Kontrabass geschultert
"Ich hab‘ das größte", freut sich der neunjährige Jan-Philipp, als er den Reißverschluss der Nylontasche öffnet, in dem sein Kontrabass steckt. Doch dann fällt dem Schüler ein, dass es auch Spaß machen könnte, das Instrument erst mal huckepack zu nehmen. Also wird der Tragegurt umgeschnallt, und unter Ächzen und Stöhnen marschiert der Neunjährige durch den Raum und strahlt dabei wie ein Honigkuchenpferd.

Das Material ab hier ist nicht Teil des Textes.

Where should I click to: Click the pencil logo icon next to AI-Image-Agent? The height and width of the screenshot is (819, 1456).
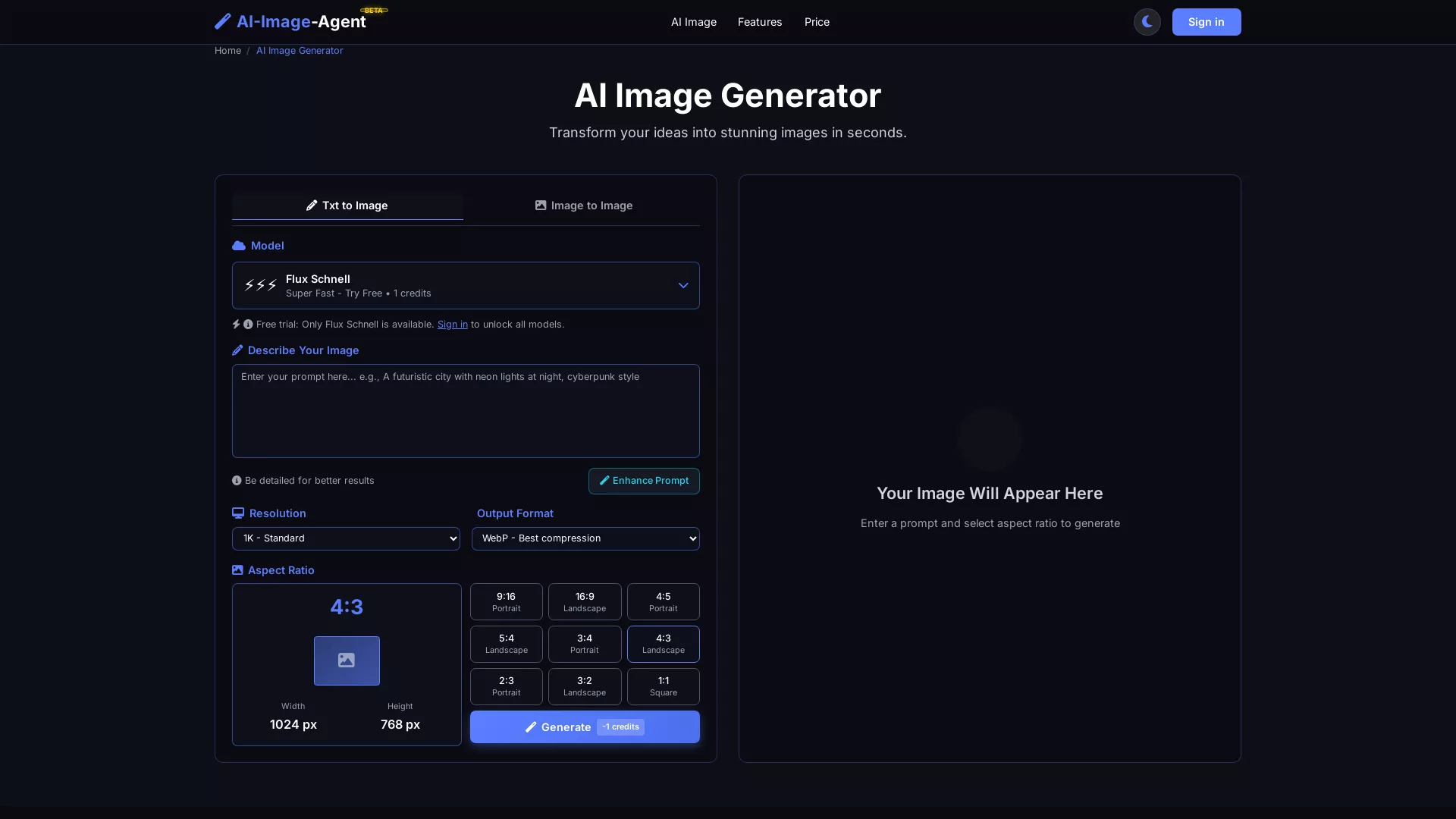(222, 21)
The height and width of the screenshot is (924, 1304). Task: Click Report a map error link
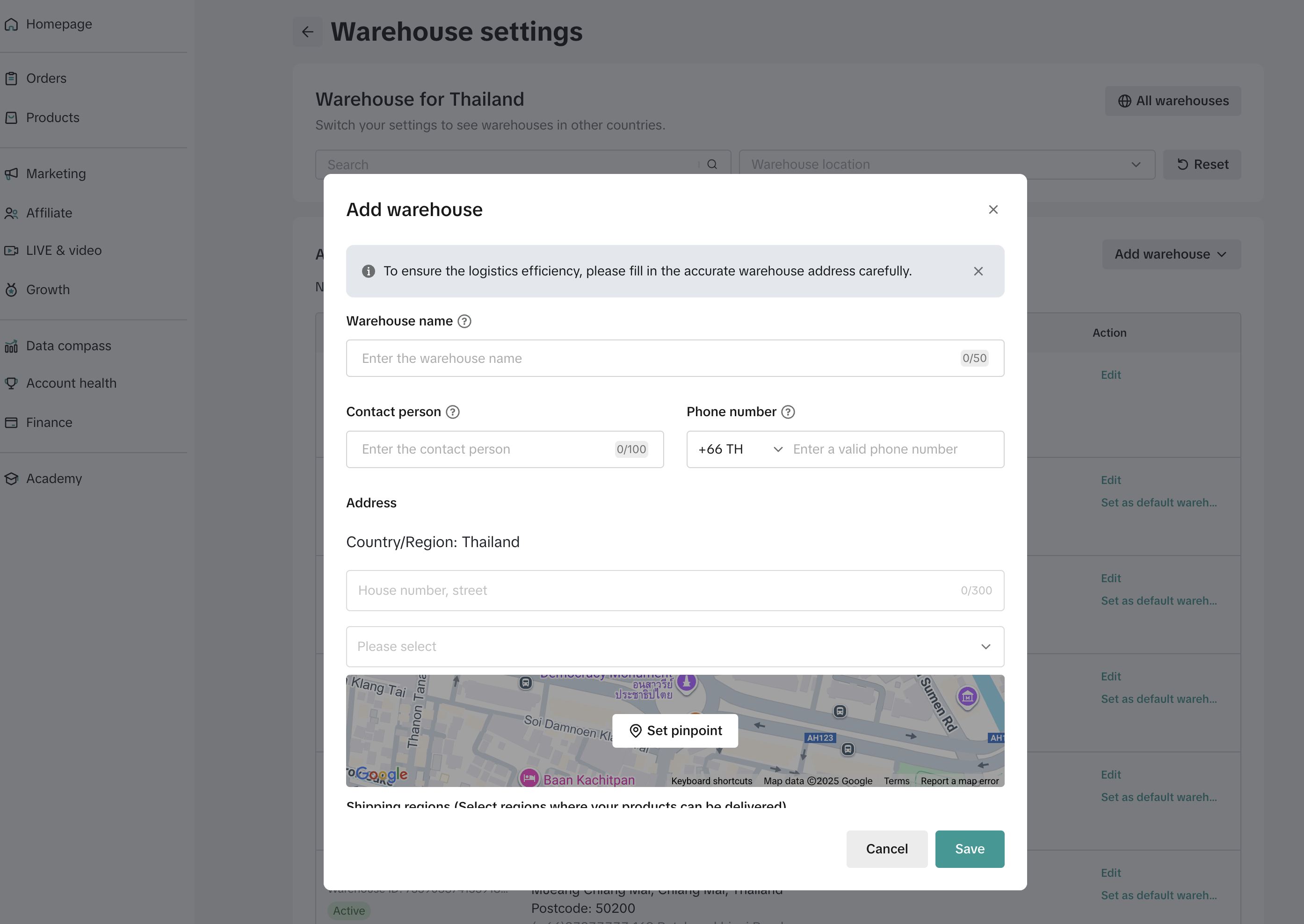(959, 781)
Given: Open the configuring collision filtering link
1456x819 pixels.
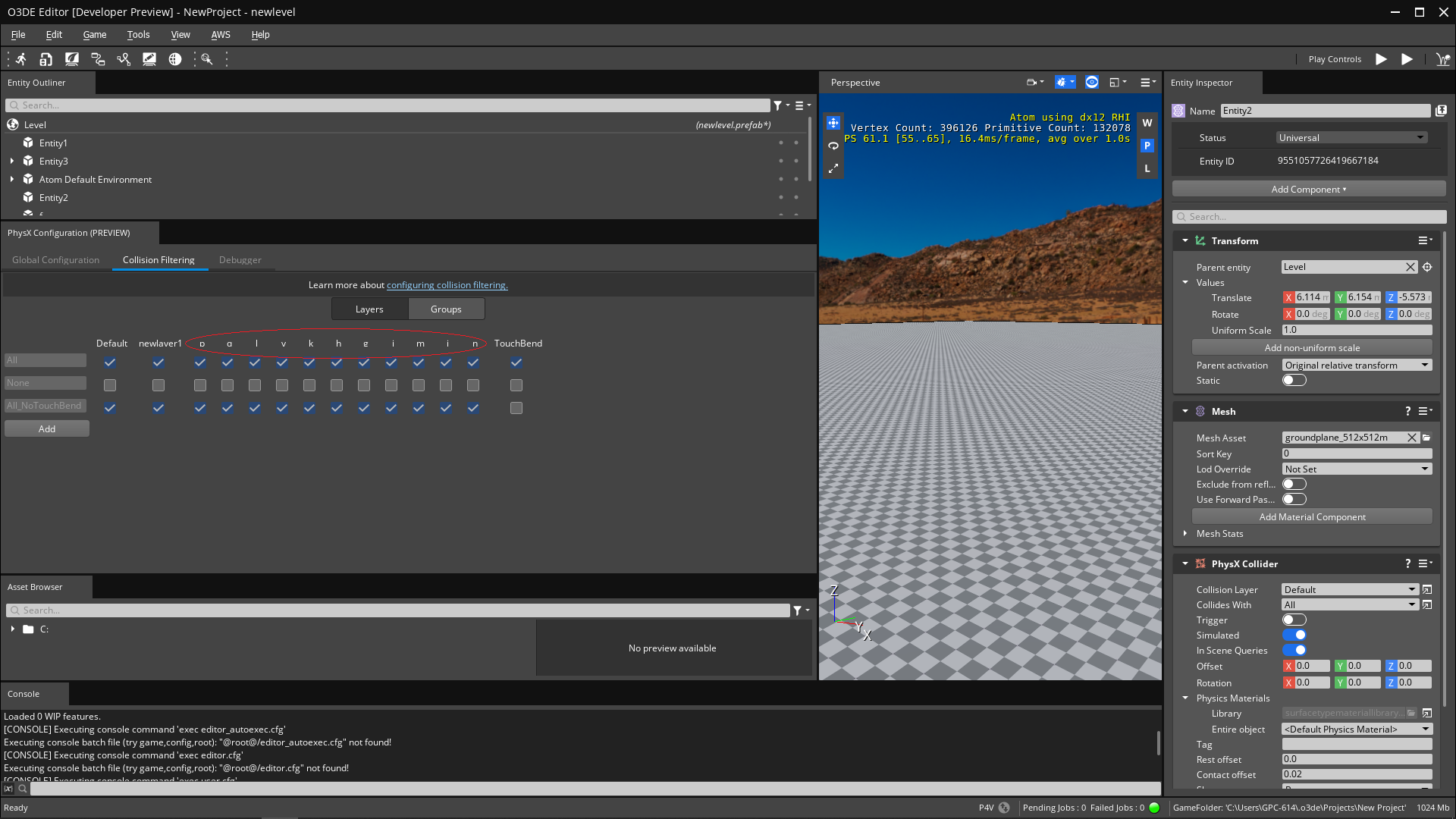Looking at the screenshot, I should coord(447,284).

Sein künftiger Kontrabass-Lehrer, Johannes Kramer, scherzt: "Oh, da kommt ein Kontrabass mit einem Jungen dran." Tatsächlich ist das Instrument größer als sein neuer Besitzer.
"Ich freu‘ mich schon riesig auf meine erste Stunde", teilt Jan-Philipp mit. Er habe sich für das Instrument entschieden, weil sein Nachbar auch Kontrabass spiele. "Das fand ich toll und außerdem kann er mir ja auch ein bisschen helfen", so der Schüler.
Holger Pusinelli, Leiter der Musikschule Oberursel, der die Idee zu dem Projekt hatte, das in der Region bisher einzigartig ist, freut sich über die Begeisterung der Kinder. "Ich bin selbst Geiger und kenne das Projekt Streicherklasse. Jedoch läuft das bisher nur an Gymnasien und nicht mit so jungen Schülern", erzählt er. Mit acht Jahren seien die Jungs und Mädchen aber gerade im richtigen Alter, um ein Streichinstrument zu erlernen", weiß er.
Vor etwa einem halben Jahr stellte er deshalb Schulleiterin Brigitte Zehnder seine Idee vor und die war sofort begeistert. "Wir haben sehr viele Kinder, die an unserer Schule im Chor singen und mit Spaß dabei sind, Musik zu machen", so die Pädagogin. So gab es recht schnell ein kleines Konzert für die Kinder der dritten Klassen, das sind insgesamt 52 Schüler, und die Jungs und Mädchen hatten dabei Gelegenheit, mit Hilfe der Lehrer der Musikschule die Streichinstrumente auch einmal selbst auszuprobieren. Danach konnten die Schüler sich entscheiden, ob sie am Projekt teilnehmen möchten.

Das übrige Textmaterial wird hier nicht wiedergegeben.